A local school district is using scientific data to increase student performance, and it starts by praising students who show good behavior.
As part of a statewide initiative, Westside Community Schools is the first district to partner with the Nebraska Department of Education with Positive Behavioral Interventions and Supports, or PBiS.
As the title implies, the district highlights students who behave appropriately instead of focusing on negative behavior.
“Changing a rule takes very little time,” says Jim Sides, director of secondary teaching and learning at the district. “Changing a culture takes years.”
The philosophical theory boils down to three principles: respect, responsibility and safety.
According to Sides, the program allows the district to partner with parents in developing essential life skills. Simultaneously, it also fosters a student-teacher rapport.
“If we're walking down the hallway and three students are not wearing a hat and one student is, you praise or recognize that the three that are following the rules in regards to [not wearing hats],” Sides says.
What it does, Sides claims, is offer a chance for that student to "recalibrate" his behavior –meaning he will remember hats are not allowed on campus.

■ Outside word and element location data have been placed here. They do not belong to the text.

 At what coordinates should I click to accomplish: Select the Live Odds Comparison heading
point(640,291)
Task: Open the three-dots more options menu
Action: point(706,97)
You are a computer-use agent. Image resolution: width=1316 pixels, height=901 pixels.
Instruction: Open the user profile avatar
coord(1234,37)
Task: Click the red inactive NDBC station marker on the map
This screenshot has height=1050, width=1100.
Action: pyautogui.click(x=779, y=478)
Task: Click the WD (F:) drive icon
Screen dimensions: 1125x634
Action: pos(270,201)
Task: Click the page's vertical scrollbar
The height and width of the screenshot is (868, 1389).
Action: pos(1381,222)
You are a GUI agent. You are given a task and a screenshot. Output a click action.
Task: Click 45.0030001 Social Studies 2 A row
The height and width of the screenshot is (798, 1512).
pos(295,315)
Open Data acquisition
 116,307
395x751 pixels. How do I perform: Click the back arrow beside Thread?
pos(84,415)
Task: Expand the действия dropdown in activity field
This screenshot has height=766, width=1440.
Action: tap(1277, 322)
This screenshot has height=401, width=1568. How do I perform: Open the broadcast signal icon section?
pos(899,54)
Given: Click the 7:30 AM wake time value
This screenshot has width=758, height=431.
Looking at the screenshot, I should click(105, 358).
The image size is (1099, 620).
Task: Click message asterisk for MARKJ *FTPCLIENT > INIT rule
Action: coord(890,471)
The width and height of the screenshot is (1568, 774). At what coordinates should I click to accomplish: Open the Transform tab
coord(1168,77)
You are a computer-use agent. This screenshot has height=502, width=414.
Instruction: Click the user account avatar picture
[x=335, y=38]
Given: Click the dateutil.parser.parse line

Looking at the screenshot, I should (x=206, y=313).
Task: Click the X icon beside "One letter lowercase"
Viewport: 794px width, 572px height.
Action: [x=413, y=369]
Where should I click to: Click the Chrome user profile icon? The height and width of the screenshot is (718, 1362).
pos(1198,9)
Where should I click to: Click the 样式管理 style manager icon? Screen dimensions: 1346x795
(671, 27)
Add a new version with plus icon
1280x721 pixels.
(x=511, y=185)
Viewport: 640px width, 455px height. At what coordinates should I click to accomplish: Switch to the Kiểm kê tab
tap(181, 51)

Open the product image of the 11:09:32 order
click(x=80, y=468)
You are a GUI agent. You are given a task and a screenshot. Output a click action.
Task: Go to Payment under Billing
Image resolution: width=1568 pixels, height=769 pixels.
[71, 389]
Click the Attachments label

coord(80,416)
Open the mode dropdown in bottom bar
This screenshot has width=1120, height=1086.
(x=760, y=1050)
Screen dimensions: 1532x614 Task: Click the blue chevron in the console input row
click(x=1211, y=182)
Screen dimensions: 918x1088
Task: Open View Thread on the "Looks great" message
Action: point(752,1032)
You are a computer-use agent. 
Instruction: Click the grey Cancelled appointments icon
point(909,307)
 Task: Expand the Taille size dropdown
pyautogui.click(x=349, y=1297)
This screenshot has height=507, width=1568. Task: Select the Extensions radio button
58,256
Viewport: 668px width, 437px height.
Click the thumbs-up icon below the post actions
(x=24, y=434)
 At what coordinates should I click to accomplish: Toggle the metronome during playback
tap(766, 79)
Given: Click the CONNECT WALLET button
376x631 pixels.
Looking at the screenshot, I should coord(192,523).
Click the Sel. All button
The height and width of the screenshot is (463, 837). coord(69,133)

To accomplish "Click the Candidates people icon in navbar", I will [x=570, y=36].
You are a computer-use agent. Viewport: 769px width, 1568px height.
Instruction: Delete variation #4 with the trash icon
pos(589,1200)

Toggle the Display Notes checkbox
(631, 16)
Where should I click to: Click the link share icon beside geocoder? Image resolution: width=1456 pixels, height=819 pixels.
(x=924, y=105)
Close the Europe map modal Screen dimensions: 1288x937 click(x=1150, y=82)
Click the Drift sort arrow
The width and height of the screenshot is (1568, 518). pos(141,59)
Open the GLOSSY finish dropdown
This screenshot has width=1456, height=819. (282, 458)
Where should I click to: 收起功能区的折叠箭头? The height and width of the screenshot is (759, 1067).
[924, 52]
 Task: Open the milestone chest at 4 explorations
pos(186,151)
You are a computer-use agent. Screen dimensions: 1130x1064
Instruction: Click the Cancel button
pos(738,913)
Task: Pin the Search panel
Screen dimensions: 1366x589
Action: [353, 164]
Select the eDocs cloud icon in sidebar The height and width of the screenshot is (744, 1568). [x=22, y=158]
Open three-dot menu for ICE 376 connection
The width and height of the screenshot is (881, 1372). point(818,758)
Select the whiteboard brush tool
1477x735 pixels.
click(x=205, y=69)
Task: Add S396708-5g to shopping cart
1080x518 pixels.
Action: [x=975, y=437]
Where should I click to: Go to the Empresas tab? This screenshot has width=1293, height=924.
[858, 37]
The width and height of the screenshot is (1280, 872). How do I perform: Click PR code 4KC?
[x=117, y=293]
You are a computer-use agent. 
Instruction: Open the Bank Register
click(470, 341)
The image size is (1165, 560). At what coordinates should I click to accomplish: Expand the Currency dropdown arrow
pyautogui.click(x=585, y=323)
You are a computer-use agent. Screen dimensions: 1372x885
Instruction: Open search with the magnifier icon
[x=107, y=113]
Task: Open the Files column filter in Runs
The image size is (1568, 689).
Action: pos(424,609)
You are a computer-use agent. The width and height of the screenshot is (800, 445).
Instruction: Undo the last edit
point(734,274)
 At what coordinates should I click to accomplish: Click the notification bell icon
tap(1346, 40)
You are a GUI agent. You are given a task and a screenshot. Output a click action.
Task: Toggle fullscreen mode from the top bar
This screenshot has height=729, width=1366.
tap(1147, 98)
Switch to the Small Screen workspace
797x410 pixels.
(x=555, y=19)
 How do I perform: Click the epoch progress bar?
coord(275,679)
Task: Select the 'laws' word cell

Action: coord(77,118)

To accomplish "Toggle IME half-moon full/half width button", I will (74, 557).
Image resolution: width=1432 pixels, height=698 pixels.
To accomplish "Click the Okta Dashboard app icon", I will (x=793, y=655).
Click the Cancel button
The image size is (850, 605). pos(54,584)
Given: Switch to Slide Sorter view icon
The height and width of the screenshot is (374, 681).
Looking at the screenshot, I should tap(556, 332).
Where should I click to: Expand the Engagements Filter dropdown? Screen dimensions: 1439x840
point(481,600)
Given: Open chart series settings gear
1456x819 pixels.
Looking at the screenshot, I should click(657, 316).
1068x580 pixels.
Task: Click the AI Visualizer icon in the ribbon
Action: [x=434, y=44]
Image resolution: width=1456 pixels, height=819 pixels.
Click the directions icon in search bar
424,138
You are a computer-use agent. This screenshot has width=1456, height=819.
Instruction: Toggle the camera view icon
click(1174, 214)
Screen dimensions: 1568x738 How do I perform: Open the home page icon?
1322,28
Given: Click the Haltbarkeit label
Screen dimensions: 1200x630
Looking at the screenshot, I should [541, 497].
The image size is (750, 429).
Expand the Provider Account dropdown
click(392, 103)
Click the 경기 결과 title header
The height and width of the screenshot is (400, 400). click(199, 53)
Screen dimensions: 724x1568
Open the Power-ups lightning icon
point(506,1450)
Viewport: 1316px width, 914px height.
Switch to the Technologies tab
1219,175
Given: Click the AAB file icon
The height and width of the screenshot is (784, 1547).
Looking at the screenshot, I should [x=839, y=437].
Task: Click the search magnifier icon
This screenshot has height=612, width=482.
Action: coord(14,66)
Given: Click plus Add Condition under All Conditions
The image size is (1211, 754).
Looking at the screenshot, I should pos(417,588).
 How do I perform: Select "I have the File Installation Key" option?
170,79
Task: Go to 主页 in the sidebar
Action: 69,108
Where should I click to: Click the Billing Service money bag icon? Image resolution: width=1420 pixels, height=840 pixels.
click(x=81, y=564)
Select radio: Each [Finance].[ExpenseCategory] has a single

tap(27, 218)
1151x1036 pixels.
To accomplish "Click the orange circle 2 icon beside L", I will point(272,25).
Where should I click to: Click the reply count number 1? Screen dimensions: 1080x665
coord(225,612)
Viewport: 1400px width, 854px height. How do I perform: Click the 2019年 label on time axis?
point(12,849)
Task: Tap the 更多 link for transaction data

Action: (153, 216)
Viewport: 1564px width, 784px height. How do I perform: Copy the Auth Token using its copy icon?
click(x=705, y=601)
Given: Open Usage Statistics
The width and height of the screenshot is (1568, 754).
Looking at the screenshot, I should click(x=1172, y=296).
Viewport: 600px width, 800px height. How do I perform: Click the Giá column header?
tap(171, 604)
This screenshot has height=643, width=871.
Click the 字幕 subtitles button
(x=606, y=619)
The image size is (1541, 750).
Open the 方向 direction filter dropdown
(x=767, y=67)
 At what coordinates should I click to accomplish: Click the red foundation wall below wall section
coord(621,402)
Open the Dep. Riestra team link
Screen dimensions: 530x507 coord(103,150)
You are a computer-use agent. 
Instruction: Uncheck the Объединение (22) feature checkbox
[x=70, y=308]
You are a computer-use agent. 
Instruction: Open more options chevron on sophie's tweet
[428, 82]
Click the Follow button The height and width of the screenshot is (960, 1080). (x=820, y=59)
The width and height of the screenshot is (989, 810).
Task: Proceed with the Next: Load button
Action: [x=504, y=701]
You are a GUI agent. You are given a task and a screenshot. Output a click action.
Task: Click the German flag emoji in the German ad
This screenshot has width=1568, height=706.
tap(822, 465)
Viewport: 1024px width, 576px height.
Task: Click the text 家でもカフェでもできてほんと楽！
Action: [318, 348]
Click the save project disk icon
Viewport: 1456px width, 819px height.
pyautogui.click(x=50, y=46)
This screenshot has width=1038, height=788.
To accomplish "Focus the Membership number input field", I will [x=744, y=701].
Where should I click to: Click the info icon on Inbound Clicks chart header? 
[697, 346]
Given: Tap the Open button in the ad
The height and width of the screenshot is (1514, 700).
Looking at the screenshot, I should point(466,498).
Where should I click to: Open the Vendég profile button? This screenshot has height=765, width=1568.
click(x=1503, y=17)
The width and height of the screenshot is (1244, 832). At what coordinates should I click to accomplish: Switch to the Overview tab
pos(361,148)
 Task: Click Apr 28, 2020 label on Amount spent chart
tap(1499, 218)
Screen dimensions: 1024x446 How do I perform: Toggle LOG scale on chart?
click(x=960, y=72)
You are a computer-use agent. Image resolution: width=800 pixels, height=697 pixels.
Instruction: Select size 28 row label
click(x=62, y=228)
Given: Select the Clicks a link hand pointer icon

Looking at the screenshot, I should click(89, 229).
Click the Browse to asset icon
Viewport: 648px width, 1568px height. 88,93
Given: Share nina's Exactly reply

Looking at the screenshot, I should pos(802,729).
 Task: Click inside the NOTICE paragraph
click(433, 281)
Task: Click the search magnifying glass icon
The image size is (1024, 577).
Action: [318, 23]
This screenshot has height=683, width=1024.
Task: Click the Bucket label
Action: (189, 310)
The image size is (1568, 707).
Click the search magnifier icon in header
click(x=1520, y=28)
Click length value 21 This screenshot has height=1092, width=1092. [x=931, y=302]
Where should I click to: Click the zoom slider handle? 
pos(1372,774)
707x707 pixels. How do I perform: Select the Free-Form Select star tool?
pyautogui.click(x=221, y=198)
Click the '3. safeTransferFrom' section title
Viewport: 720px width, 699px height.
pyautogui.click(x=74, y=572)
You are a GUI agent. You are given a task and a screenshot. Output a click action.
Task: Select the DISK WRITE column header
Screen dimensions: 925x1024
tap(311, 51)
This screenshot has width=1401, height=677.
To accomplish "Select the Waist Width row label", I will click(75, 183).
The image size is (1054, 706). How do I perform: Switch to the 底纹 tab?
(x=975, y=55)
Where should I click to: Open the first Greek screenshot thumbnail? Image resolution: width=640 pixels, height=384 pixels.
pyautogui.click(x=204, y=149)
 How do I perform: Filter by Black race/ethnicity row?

The district is realistic in knowing it might take a couple of interactions before a child alters his or her behavior. That is where the student-teacher relationship comes into play.
If a teacher or administrator knows a student well, achievable expectations will likely lead to viable results, according to Sides.
Joy Fuller, a first grade teacher at Westgate Elementary, says the theory works.
“When they hear me say, 'Thanks for being responsible by sitting on the floor,' usually that shapes up a majority of my class,” Fuller says.
But in order for students to get on board with practicing good behavior, they need to learn what is expected of them.
“If they don't know, they probably aren't going to do that positive behavior,” says Fuller.
If students do well, they might get a verbal praise or a Gator Buck at Westgate, similar to a gold star.
“The hope is that they'll start not needing the verbal praise, they're not needing the token economy system and just know to do that [good behavior] because that's what a good citizen would do,” Fuller says.
The district says by no means is this a hall pass to misbehave and neither does it allow staffers to offer "false" praises.
“You want to be strategic and you don't have to praise every single situation, but you're very strategic in regards to that,” Sides says.
While the district is in its second year with the state program, it actually created a similar concept 10 years ago. At the time, it was only offered at the elementary and middle level.
Now that it is district-wide, Sides says it is in the beginning stages of implementing it in all of the classrooms in addition to offering praises in the hallways and common areas.
The global philosophy is also seen in neighboring school districts such as Papillion-La Vista, Millard and Bellevue.
“It's treating kids with respect and honoring them as individuals but treating them just as we would like to be treated ourselves,” Sides says.